═══ SOURCE INFORMATION ═══

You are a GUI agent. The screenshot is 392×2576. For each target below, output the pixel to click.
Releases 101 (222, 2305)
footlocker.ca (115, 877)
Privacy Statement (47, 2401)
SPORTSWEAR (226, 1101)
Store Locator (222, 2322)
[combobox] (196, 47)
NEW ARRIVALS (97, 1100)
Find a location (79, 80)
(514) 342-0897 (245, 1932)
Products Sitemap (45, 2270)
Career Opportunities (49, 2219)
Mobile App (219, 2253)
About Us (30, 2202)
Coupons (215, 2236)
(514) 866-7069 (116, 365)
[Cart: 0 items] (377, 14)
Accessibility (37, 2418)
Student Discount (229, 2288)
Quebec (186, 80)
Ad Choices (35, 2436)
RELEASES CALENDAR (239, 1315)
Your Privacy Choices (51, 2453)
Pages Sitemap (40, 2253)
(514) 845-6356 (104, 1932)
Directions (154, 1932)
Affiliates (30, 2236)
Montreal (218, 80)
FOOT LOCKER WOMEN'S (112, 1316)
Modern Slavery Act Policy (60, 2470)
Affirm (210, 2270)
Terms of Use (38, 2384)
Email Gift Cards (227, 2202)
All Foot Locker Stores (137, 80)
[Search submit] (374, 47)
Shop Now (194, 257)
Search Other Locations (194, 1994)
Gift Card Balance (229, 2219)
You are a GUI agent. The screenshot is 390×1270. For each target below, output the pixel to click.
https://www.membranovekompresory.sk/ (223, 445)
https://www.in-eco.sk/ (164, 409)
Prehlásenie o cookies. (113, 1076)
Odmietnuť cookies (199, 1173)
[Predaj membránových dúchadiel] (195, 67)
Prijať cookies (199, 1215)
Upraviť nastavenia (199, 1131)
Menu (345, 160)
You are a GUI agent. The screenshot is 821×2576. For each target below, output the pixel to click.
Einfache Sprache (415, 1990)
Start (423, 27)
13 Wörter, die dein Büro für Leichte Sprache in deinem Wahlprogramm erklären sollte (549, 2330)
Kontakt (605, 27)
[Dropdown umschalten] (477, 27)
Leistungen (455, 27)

═══

» EXERCISE INSTRUCTIONS: Print again each line of the listing above, exactly as it appears.

» RESULT:
You are a GUI agent. The screenshot is 392×2576. For each target below, output the pixel to click.
Releases 101 (222, 2305)
footlocker.ca (115, 877)
Privacy Statement (47, 2401)
SPORTSWEAR (226, 1101)
Store Locator (222, 2322)
[combobox] (196, 47)
NEW ARRIVALS (97, 1100)
Find a location (79, 80)
(514) 342-0897 (245, 1932)
Products Sitemap (45, 2270)
Career Opportunities (49, 2219)
Mobile App (219, 2253)
About Us (30, 2202)
Coupons (215, 2236)
(514) 866-7069 (116, 365)
[Cart: 0 items] (377, 14)
Accessibility (37, 2418)
Student Discount (229, 2288)
Quebec (186, 80)
Ad Choices (35, 2436)
RELEASES CALENDAR (239, 1315)
Your Privacy Choices (51, 2453)
Pages Sitemap (40, 2253)
(514) 845-6356 (104, 1932)
Directions (154, 1932)
Affiliates (30, 2236)
Montreal (218, 80)
FOOT LOCKER WOMEN'S (112, 1316)
Modern Slavery Act Policy (60, 2470)
Affirm (210, 2270)
Terms of Use (38, 2384)
Email Gift Cards (227, 2202)
All Foot Locker Stores (137, 80)
[Search submit] (374, 47)
Shop Now (194, 257)
Search Other Locations (194, 1994)
Gift Card Balance (229, 2219)
You are a GUI agent. The screenshot is 390×1270. For each target below, output the pixel to click.
https://www.membranovekompresory.sk/ (223, 445)
https://www.in-eco.sk/ (164, 409)
Prehlásenie o cookies. (113, 1076)
Odmietnuť cookies (199, 1173)
[Predaj membránových dúchadiel] (195, 67)
Prijať cookies (199, 1215)
Upraviť nastavenia (199, 1131)
Menu (345, 160)
You are a GUI agent. The screenshot is 821×2576. For each target below, output the pixel to click.
Einfache Sprache (415, 1990)
Start (423, 27)
13 Wörter, die dein Büro für Leichte Sprache in deinem Wahlprogramm erklären sollte (549, 2330)
Kontakt (605, 27)
[Dropdown umschalten] (477, 27)
Leistungen (455, 27)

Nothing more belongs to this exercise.